╔══
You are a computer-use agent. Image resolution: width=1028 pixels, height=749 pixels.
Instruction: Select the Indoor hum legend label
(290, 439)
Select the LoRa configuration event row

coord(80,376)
╚══
→ **To do**: Exactly as shown, output all of the material above.

→ **Answer to the exercise**:
You are a computer-use agent. Image resolution: width=1028 pixels, height=749 pixels.
Instruction: Select the Indoor hum legend label
(290, 439)
Select the LoRa configuration event row

coord(80,376)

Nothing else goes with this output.